2007 年4月に開学したばかりのサイバー大学(ソフトバンクが出資した、すべての授業をインターネットで行う大学)に文科省から勧告が入った。
620 人いる在学生のうち 180 人について本人確認をしないで単位を与えようとしていたせいである。
いちいち福岡まで来てもらって、面接をして本人確認をするような手間ひまをかけるならインターネットを活用しているメリットがないと判断して、本人確認を怠ったのであろう。
なるほど。
ごもっともな判断である。
だが、サイバー大学の経営者にひとつお聞きしたいことがある。
みなさんだって、本人確認をしないでクレジットカードを渡すクレジット会社とか、本人確認をしないで書留を手渡す郵便局とか、本人確認をしないで定期預金の解約をする銀行とかは「信用できない」と判断されるであろう。
私だって信用しない。
ではどうしてみなさんは本人確認しないで大学の単位(それは学位とともに、大学の信用供与のしるしである)を出したのか?
理由は簡単である。
単位を「商品」だと思っていたからである。
値段が折り合うならその商品を買い取りたいというクライアントがいる。
買いたいというのだから、売ればよい。
スーパーにキュウリを買いに来た客に「本人確認したいから身分証明書を見せろ」とは誰もいわない。
キュウリをどう料理しようと、刻んでパックにしようと、河童釣りの餌にしようと、それはクライアントさまのご自由であって、売り手のあずかり知らぬことである。金さえきちんと払ってくれれば、ノープロブレムである。

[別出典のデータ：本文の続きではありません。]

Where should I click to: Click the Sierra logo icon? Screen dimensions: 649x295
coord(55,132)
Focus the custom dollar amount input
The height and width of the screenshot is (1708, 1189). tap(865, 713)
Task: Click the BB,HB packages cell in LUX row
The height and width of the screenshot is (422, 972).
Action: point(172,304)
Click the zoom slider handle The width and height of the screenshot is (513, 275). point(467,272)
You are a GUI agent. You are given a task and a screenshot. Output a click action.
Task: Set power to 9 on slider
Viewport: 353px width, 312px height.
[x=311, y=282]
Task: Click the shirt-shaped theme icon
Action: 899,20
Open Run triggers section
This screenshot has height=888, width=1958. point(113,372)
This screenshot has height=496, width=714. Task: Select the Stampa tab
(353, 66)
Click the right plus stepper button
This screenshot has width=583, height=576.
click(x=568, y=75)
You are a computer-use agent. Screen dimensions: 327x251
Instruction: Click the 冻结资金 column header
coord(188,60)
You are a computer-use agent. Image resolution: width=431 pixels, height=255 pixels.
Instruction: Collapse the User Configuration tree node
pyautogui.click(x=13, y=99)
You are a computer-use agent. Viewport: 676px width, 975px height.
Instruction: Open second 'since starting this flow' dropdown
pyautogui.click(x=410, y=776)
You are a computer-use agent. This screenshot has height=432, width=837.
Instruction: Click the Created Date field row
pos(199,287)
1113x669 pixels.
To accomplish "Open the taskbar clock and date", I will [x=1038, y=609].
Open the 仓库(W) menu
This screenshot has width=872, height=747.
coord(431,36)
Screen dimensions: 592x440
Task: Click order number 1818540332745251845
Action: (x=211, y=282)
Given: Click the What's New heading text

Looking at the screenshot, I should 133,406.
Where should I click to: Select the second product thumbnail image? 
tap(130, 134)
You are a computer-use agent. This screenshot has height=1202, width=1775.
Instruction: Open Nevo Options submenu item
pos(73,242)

「単位が欲しい」という客に単位を売って何が悪いという理屈である。
それは「学位が欲しい」という客に学位を売って何が悪い・・・という理屈で「ディプロマ・ミル」(学位工場)というものがアメリカにたくさんあるのと同断である(日本にも出店がある。先週の『週刊現代』でそういう大学で学位を買った大学教授たちの実名リストが出ていた・・・そういえばサイバー大学の学長もそのリストに名前があった)。
ビジネス的にはそれでぜんぜん悪くない。
ご案内のとおり、単位なんてただの数値である。
それを124コ集めると「学士号」というものと交換できる。
コープさんのポイントカードみたいなものである。
ただの数値を金を出して買いたいという奇特な買い手が現にいる。
だから、売りましょうという人が出現する。
市場の自然である。
それは合法的かどうかは知らないが、間違いなく「ビジネス」である。
けれども、私はそれを「教育」とは呼ばない。
教育というのは知識や技術を「ばら売り」することではないからだ。
知識や技術の伝授という外形的な関係を経由して、「それとは違うこと」を学ぶのが教育である。
知識や技術は商品化できる。単位も学位も商品化できる。
けれども、「それとは違うこと」は商品化できない。
それは師弟の対面的な関係の中で一回的に生起し、師弟二人のほかに誰もが経験することのできない唯一無二の「出来事」だからである。
誰にとってもその有用性や価値がわかっているものだけが「商品」になる。
一方、弟子はその師から「私以外の誰にもその有用性や価値が理解されないもの」を学ぶ(そうでなければ、「私」がこの世に存在し、その人の弟子である必要がないからである)。
だから、師弟関係で授受されるものは原理的に商品にならない。
そういう基礎的な知見をわきまえないビジネスマンたちが教育事業に参入してきた。
教育の真のコンテンツは「商品化」できないということに彼らはいつ気づくのだろうか。
たぶん自分たちの大学がつぶれたあとになっても、気づかないだろう。